*Source:*
┄┄┄┄┄┄┄┄┄┄

Appendix A. A Reading List for Expanding Your Product Management Practice

Given the connective nature of product management, drawing on multiple ideas and disciplines is key for truly excelling in this deeply cross-functional role. Product management always brings new challenges, and a wide base of knowledge will help you be better prepared for whatever comes your way.

To that end, I’ve found that the books and articles that have helped me the most as a product manager are rarely about “product management.” What follows is a list of the books that have proven most impactful for me in building my product management practice, as well as a few notes about what you might be looking for if this book is right for you, and how it helped me build my product management practice.

Influence Without Authority (Wiley, 2005) by David L. Bradford and Allan R. Cohen
If You’re Looking For: Strategies for leading through influence in low-authority roles and scenarios.
How It Helped Me: The content in this book is useful, but the in-depth case studies are really useful, and were the inspiration for the product manager stories included in this book.
The Trusted Advisor (Touchstone, 2011) by David H. Maister, Charles H. Green, and Robert M. Galford
If You’re Looking For: Actionable strategies for building trust with customers and senior stakeholders.
How It Helped Me: The Trusted Advisor is that most helpful kind of book, where the specific behaviors it recommends against are behaviors that you might find yourself exhibiting all too often. Reading this book for the first time was the very last time I said something like “I’ll put my best people on it” when scoping out a consulting gig.
Mindset: The New Psychology of Success (Random House, 2006) by Carol Dweck
If You’re Looking For: A way to work past your overachiever tendencies and open yourself up to being wrong and learning new things.
How It Helped Me: In Chapter 3 of this book, we discussed how cultivating a growth mindset is key to succeeding as a product management. This book helped me understand how and why I was often operating within a fixed mindset, and even opened up some space for me to understand how moments that made me feel smart or accomplished might be doing material harm to my team and organization.
The Advantage: Why Organizational Health Trumps Everything Else in Business (Jossey-Bass, 2012) by Patrick Lencioni
If You’re Looking For: A way to better understand organizational health (and dysfunction).
How It Helped Me: The Advantage is the first business book I recommend to most people, because it describes common patterns of organizational dysfunction with unparalleled clarity and generosity. Reading The Advantage helped me understand that many of the patterns of organizational dysfunction I had encountered in my career as a product manager were real and widespread. It also provided me with critical tools for addressing these patterns.
Good to Great (HarperBusiness, 2011) by Jim Collins
If You’re Looking For: A meticulous, scientific breakdown of what makes an organization achieve great results.
How It Helped Me: Good to Great is an exhaustively researched, illuminating, and entertaining guide to why some companies succeed where others fail. There are great lessons here about organizational leadership, which I’ve found crucial for understanding when, why, and how to provide candid feedback to senior leaders. The follow-up How the Mighty Fall is also a great read.

┄┄┄┄┄┄┄┄┄┄

*Information supplied:*
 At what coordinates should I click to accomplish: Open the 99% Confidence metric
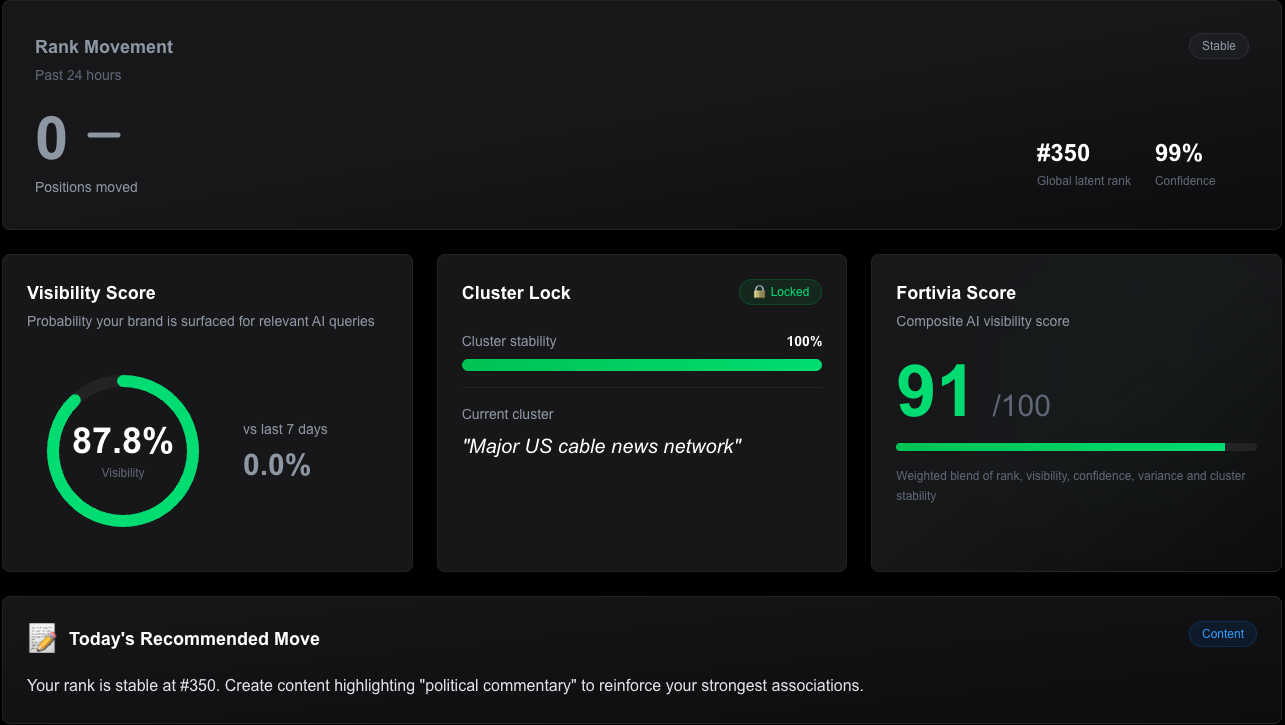tap(1178, 153)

┄┄┄┄┄┄┄┄┄┄

*Directions:*
1. According to the reading list, why is The Advantage the first business book the author recommends to most people? Answer in one to three sentences.
2. From the reading list, copy out the stretch from "How It Helped Me: In" through "health (and dysfunction).".
The data play no part in what comes next.

*Full solutions:*
1. The author recommends The Advantage first because it describes common patterns of organizational dysfunction with unparalleled clarity and generosity.

2.
How It Helped Me: In Chapter 3 of this book, we discussed how cultivating a growth mindset is key to succeeding as a product management. This book helped me understand how and why I was often operating within a fixed mindset, and even opened up some space for me to understand how moments that made me feel smart or accomplished might be doing material harm to my team and organization.
The Advantage: Why Organizational Health Trumps Everything Else in Business (Jossey-Bass, 2012) by Patrick Lencioni
If You’re Looking For: A way to better understand organizational health (and dysfunction).